Все, на что ни посмотри, было новым для меня. Британская съемочная группа – новая. Обращение со мной – новое. То чувство, что так много всего возможно, так что даже не успеваешь давать этим возможностям названия и сосредотачиваться на них, – совершенно новое.

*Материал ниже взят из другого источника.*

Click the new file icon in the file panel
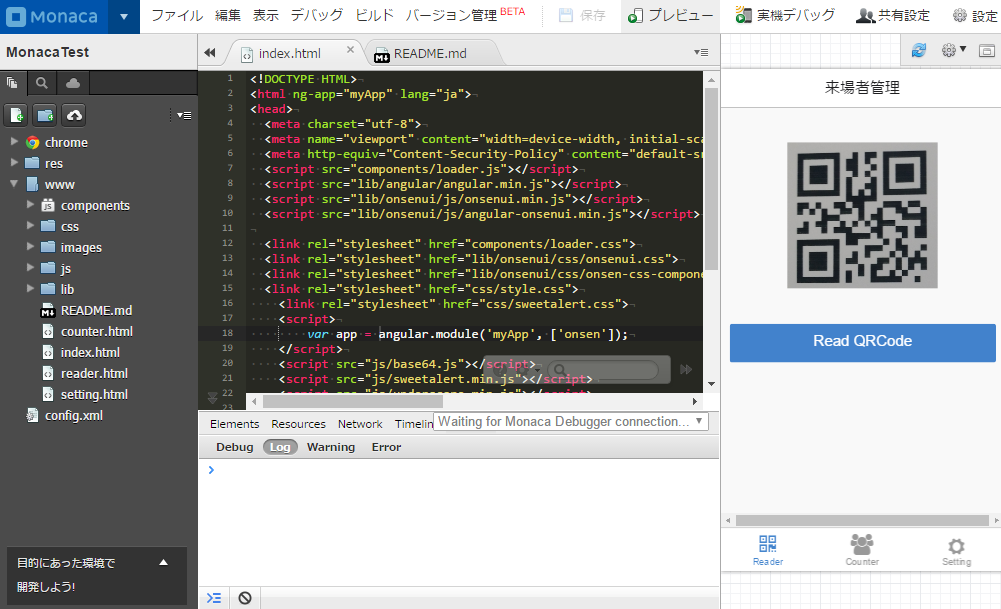The height and width of the screenshot is (609, 1001). (16, 115)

Я читала диалог, и это было просто невозможно. В первый съемочный день у меня была сцена с Питером Кушингом, который играл губернатора Таркина. В этой сцене я должна была сказать:
«Так и знала, что увижу вас здесь. Я почувствовала ваше зловоние, едва ступив на борт». Ну кто так говорит, разве что пират семнадцатого века? Я посмотрела на сценарий и подумала, что лучше было бы сказать: «А, губернатор Таркин, так и знала, что увижу вас здесь. Едва ступив на борт, я подумала: «Боже! Что за запах? Должно быть, это губернатор Таркин. Все знают: этот парень пахнет как семинедельный кусок сыра, который случайно завалился за сиденье в машине!». И так я и сказала, скорее, сардонически, чем эмоционально. Бесстрашно и естественно, но не серьезно. Иронично. Как какая-нибудь цыпа с Лонг-Айленда, которая не боится ни тебя, ни твоих дружков.
И тогда я получила единственное указание от Джорджа за всю работу, кроме того, что он советовал ве произносить «быстрее» и «более настойчиво». Он отвел меня в сторонку и очень серьезно сказал: «Это очень важно для Леи. Невероятно важно. Эти парни вот-вот взорвут ее планету. И все, что она когда-то знала, исчезнет. Поэтому ты очень расстроена. Она очень расстроена».
Я слушала внимательно, потому что у меня было больше всего серьезных реплик, а до этого разговора я не понимала, действительно серьезно мне их произносить или нет. Когда смотришь фильм, оказывается, что, когда я расстроена, я говорю немного по-британски, а когда не расстроена, то без акцента.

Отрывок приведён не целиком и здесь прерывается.